Methods: Four groups of rats were used for this study. Groups 1 and 2 included WKY-to-F344 left lung allograft recipients analyzed at 1 and 2 months posttransplant (1MTx and 2MTx, respectively). Groups 3 and 4 involved WKY-to-F344 left lung transplants with 1 and 2 months of chronic aspiration into the left lung allograft (1MTxG and 2MTxG, respectively). Chronic aspiration consisted of 0.5cc/kg of filtered gastric contents injected into the left lung once a week for the duration of the study beginning one week following transplantation. No immunosuppression was used in any recipients. Mixed lymphocyte culture (MLC) assays were used to discern direct versus indirect stimulation of recipient T-cells between groups. Serum cytokine analysis was performed using a Bioplex Cytokine Assay System. All groups were also compared grossly and histologically.

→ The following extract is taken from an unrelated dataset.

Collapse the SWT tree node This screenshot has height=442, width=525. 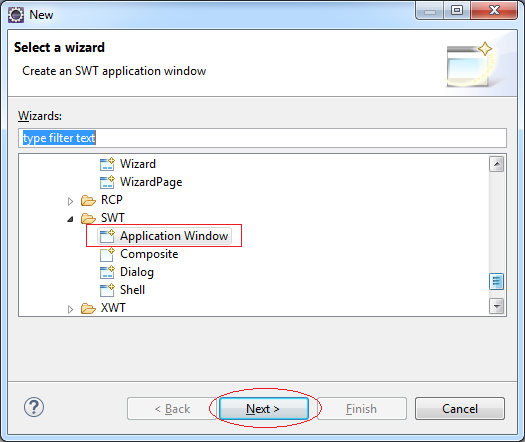(x=70, y=219)
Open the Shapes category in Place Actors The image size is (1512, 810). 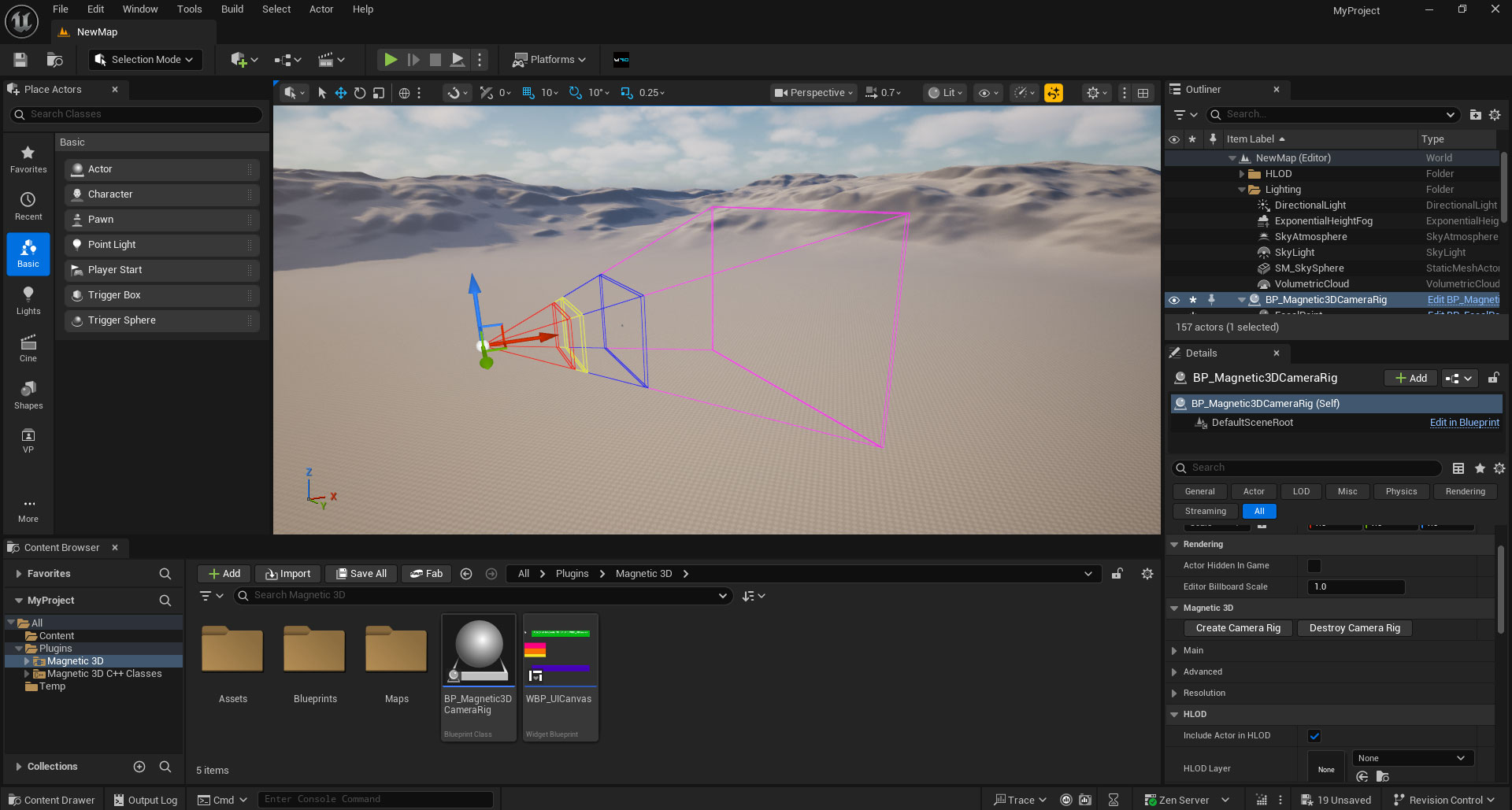click(28, 394)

Results: The 1MTx and 2MTx groups (n=9) demonstrated diffuse ISHLT grade 3-4 acute rejection. Grossly, 6 of 9 (67%) 1MTx and 2MTx allografts were inflated and perfused normally. In contrast, all 7 allografts subjected to repetitive aspiration (1MTxG and 2MTxG) demonstrated near complete obliteration of lung parenchyma with diffuse fibrosis and complete loss of graft function (Fisher’s Exact Test, p = 0.01). Serum cytokine analysis demonstrated no statistically significant differences in serum levels of IL-1alpha, IL-1beta, IL-2, IL-4, IL-6, IL-10, TNF-alpha, and IFN-gamma. However, MLC assays revealed hyperresponsive direct and hyporesponsive indirect pathways of T-cell stimulation for the allograft recipients undergoing chronic aspiration. On the contrary, the recipients in the 1MTx and 2MTx groups without aspiration demonstrated equal levels of direct and indirect T-cell stimulation.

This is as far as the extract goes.